Entre os países que vêm sendo cogitados para integrar uma versão ampliada do grupo estão países como a Argentina, Irã e Arábia Saudita.
Em 2022, o governo argentinou chegou a anunciar que tinha o apoio formal da China para ingressar no grupo.
Por que o Brasil vê a proposta com ressalvas?
Diplomatas ouvidos pela BBC News Brasil em caráter reservado dizem ver com ressalvas as propostas de ampliação do Brics.
Um diplomata afirmou à reportagem que o aumento no número de países poderia resultar em uma diluição da influência do Brasil sobre o grupo que ele mesmo ajudou a fundar.
Segundo ele, não faria sentido o Brasil se empenhar em criar um fórum alternativo à hegemonia americana no mundo para, posteriormente, ficar sujeito à hegemonia chinesa. Apesar da pressão de Pequim, o governo chinês, segundo ele, não teria dado algum tipo de ultimato ao grupo.
Em entrevista concedida ao portal Metrópoles fevereiro deste ano, o ministro das Relações Exteriores, Mauro Vieira, disse não se opor diretamente ao processo. Ele afirmou que caso os países do bloco formem um consenso, o Brasil teria, inclusive, um candidato: a Argentina.
“Já foi dito, em mais de uma ocasião, que a Argentina seria a candidata defendida pelo Brasil numa eventual expansão do Brics”, disse Vieira à época.
As ressalvas em relação ao projeto de expansão do Brics não são apenas brasileiras.
Analistas avaliam que a Índia também oferece resistência à ideia. Segundo eles, o governo indiano defende que a ampliação do grupo não aconteça por meio de convites ou apenas com base no apoio político de integrantes do bloco.
A Índia defende que os países que queiram ingressar no grupo precisam atender critérios ainda a serem definidos.
A posição é semelhante à de autoridades da África do Sul, que também defende o estabelecimento de critérios a serem analisados para incluir novos países no grupo.
A ideia de estabelecer critérios para admissão de novos parceiros constou do comunicado conjunto divulgado na última reunião de cúpula do Brics, em 2022.
“Continuaremos a definir prioridades claras em nossa ampla cooperação, com base no consenso, e tornar nossa parceria estratégica mais eficiente, prática e orientada para resultados”, diz um trecho do documento.
Um ex-diplomata brasileiro ouvido pela BBC News Brasil em caráter reservado disse que a tendência é de que o movimento chinês de expansão do bloco se consolide ao longo dos anos.

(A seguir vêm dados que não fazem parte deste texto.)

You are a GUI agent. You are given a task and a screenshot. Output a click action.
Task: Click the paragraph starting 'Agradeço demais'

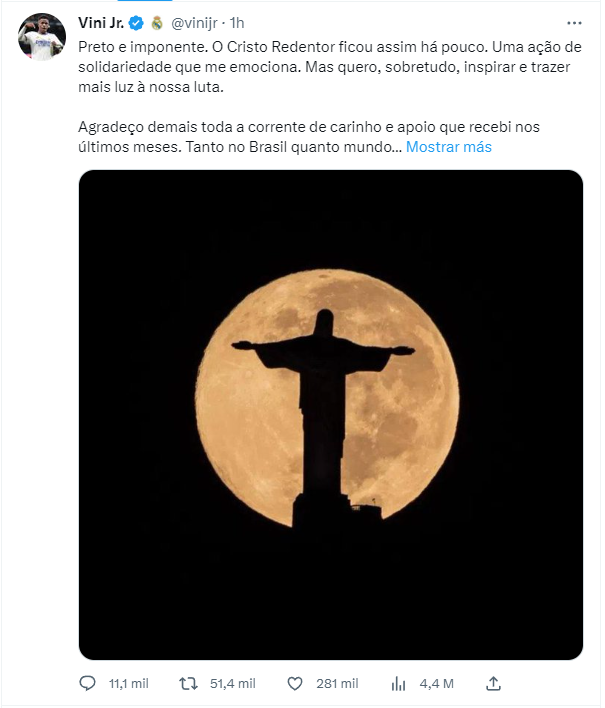click(309, 137)
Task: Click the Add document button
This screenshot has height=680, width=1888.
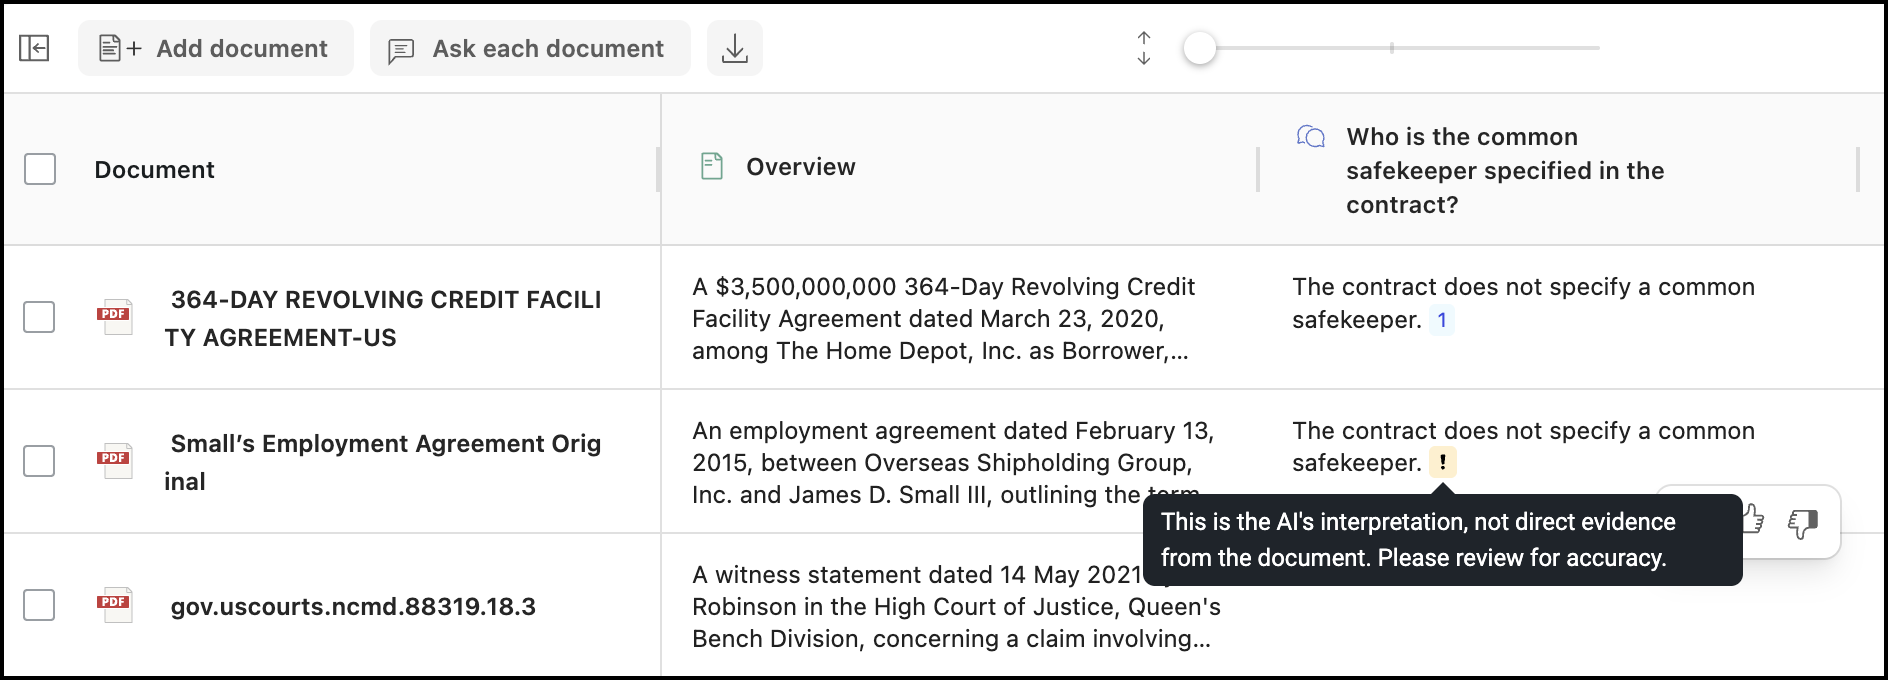Action: (215, 48)
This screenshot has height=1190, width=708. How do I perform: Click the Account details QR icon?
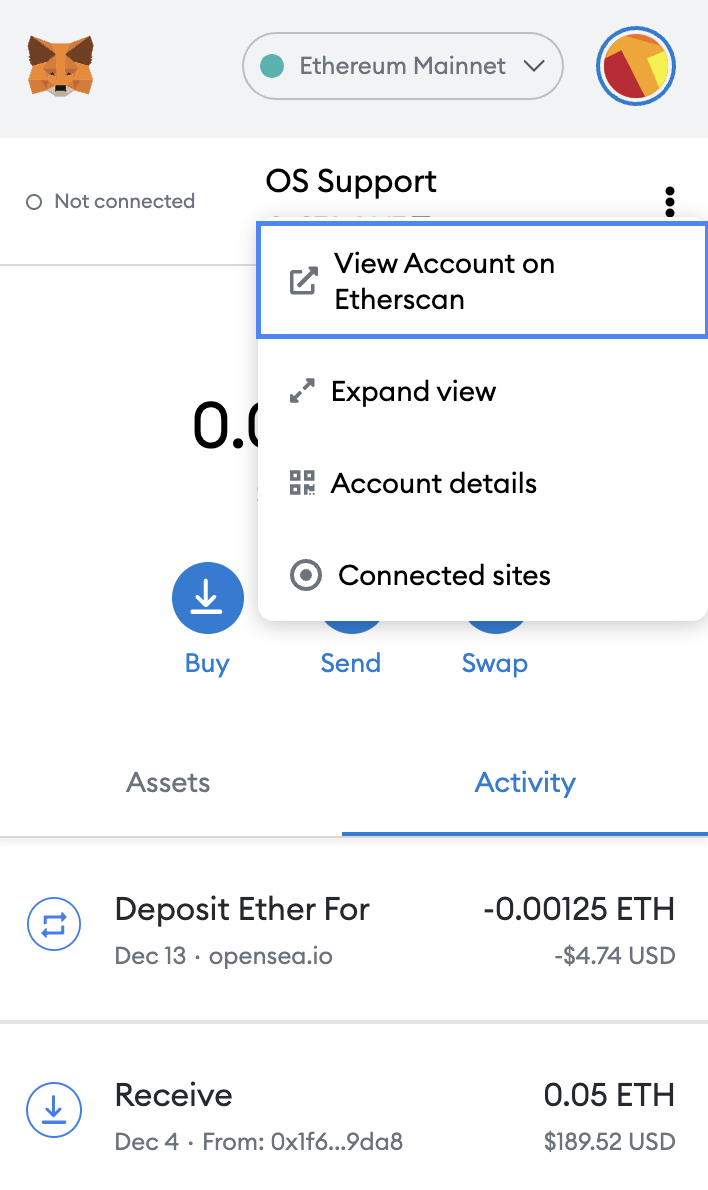point(302,483)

Segundo ele, seria difícil impedir o desejo chinês de ampliação do grupo por muito tempo dado o tamanho do seu peso econômico e político.
Ele diz, no entanto, que, ao menos por enquanto, o Brasil não precisará se opor diretamente à China uma vez que a Índia, outro “peso-pesado” do grupo, tenderia a bloquear a expansão.
Esse ex-diplomata afirmou que uma das soluções possíveis para esse impasse seria a adoção de um modelo híbrido em que novos atores sejam admitidos, mas com status de convidado, a exemplo do que, geralmente faz o G7.